The foundations of contract law, particularly when it pertains to buying products and unilateral contracts, were established by a ball filled with phenol vapours that claimed to cure the flu.

The case of Carlill v Carbolic Smoke Ball Co involves a company that sold a product that claimed to cure and prevent the flu, with advertising displaying a reward of £100 (over £10,000 today) if someone contracts the flu after using the ball.

Louisa Carlill used the smoke ball three times a day, but it was only two months because she contracted influenza. However, when she tried to claim the reward, the company evaded her requests. She ultimately took them to court.

Interestingly, in a case so vivid and fascinating that it is often the first contract law case studied by law students, it was ruled that the advert in question constituted a unilateral contract or a contract where one party would pay the other only after a task was completed.

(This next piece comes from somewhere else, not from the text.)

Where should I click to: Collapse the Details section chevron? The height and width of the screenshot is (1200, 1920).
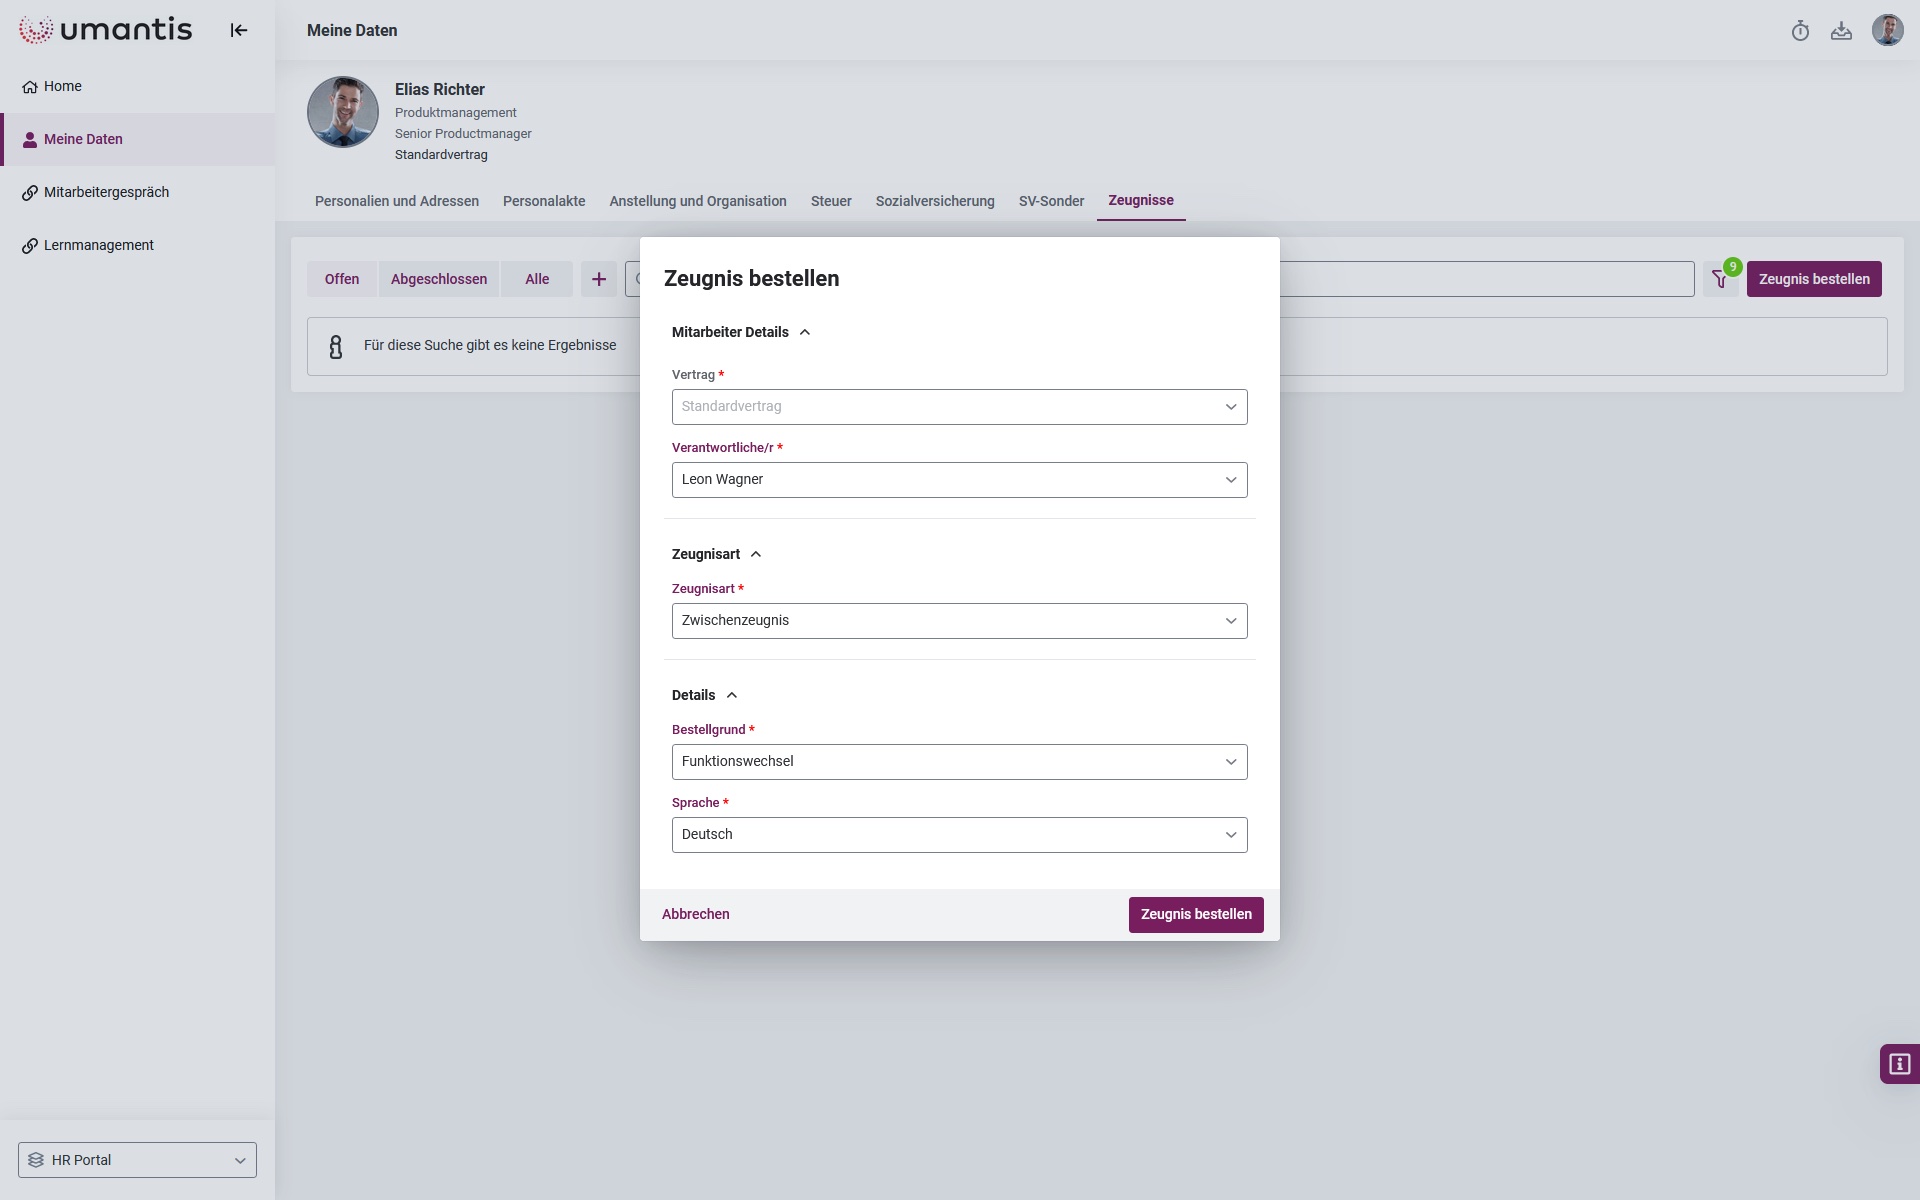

The advertisement was said to contain the four elements of a contract (an agreement, a monetary consideration, an intention to create a binding contract and certainty to the terms of the agreement).

The intention was found by the justices presiding due to the statement in the advert that £1000 was in a bank to prove their sincerity, despite later claims of mere puffery (exaggeration in advertising).

Amusingly, the Carbolic Smoke Ball Company failed to learn their lesson and actually increased the award for the use of the smoke ball, albeit with more restrictive conditions, before it was wound up just three years later in 1896.

A Scottish Snail Establishes The Duty Of Care

Negligence when it comes to products and services is based on the concept of the duty of care or the legal obligation that manufacturers have to ensure that customers are not hurt by consuming in the course of using their products or services.

Interestingly, this fundamental principle, seen throughout the legal world and one that in large and small ways affects every single person in Great Britain and Northern Ireland, began with a snail soaked in ginger beer.

Mrs May Donoghue wanted a Scotsman ice cream float, which involved a mixture of ice cream and ginger beer, but once she poured the soft drink over the ice cream after trying a little bit of the mixture, a dead snail fell out.

She very quickly fell ill, checked herself into hospital and was diagnosed with gastroenteritis.

What complicated the case was that Mrs Donoghue had not bought the drink, and the legal precedent at the time was that a manufacturer only had a duty of care to a customer with which they had a contractual relationship.

This extended liability to the ultimate consumers of a product, meaning that, in this case, David Stevenson of Scotland had a duty of care not only to the cafe owner to whom he sold the ginger beer but also to the person who paid him for the Scotsman ice cream float and ultimately the lady who drank it.